The Mathematics Gallery design explores the many influences of mathematics in our everyday lives; transforming seemingly abstract mathematical concepts into an exciting interactive experience for visitors of all ages.
The Science Museum’s collection tells the stories of key scientific and technological developments and the people behind them. The new Mathematics Gallery will engage its visitors by connecting the gallery’s objects to their mathematical ideas and demonstrating how they work - helping visitors to understand how each object was designed and built, and also outlining its social and cultural significance. The gallery’s design will encourage visitors to be inquisitive and discover links between the historic objects and contemporary experience.
The varied collection exhibited in the gallery will be divided into three zones: mathematicians; mathematical applications in our everyday lives; mathematical tools and ideas. However, the fluid organization of the gallery’s design will invite curators and visitors to establish connections that transcend every zone, mirroring the integrated nature of mathematics applications in all aspects of life.
The largest object to be exhibited within the gallery will be a 1929 biplane suspended from the ceiling. This experimental British aircraft made by Handley Page competed in the finals of the 1927 competition to design an aircraft that could take off and land slowly and steeply without stalling.

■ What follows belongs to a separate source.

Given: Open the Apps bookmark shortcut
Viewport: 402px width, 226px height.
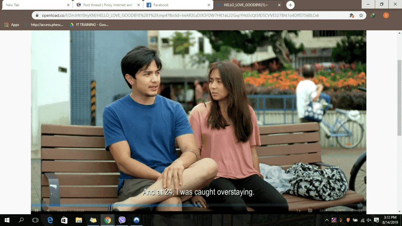Looking at the screenshot, I should (12, 25).
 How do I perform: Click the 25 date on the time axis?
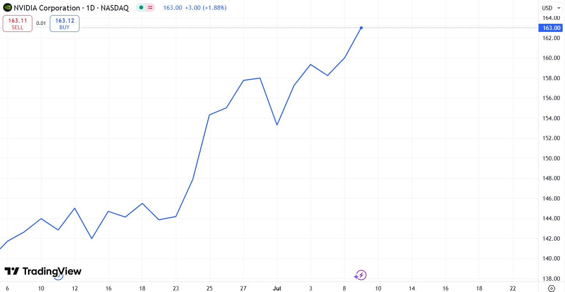209,288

The mathematics of aerodynamics and material stress embodied within the biplane’s design involved the modelling of complex interactive equations. This research profoundly advanced aviation technology and understanding at the very beginnings of civilian air travel.
The gallery’s design will bring this remarkable story of the Handley Page biplane to life by considering the entire gallery as a wind tunnel for the aircraft which will hang in the centre of the space. Three-dimensional curved surfaces representing the aircraft’s aerodynamic turbulence field describe the formal and organizational concepts that define all other aspects of the gallery. These curvilinear surfaces convey complex mathematical ideas such vector-fields with their capacity to describe constantly-varying quantities. The gallery’s many different display cases and three central exhibition pods will embody these same formal concepts by applying a family of mathematics called minimal surfaces.
The new Mathematics Gallery will engage its visitors with an immersive experience of the mathematical and convey many of the fascinating stories of mathematicians that have shaped our history and continue to define our future.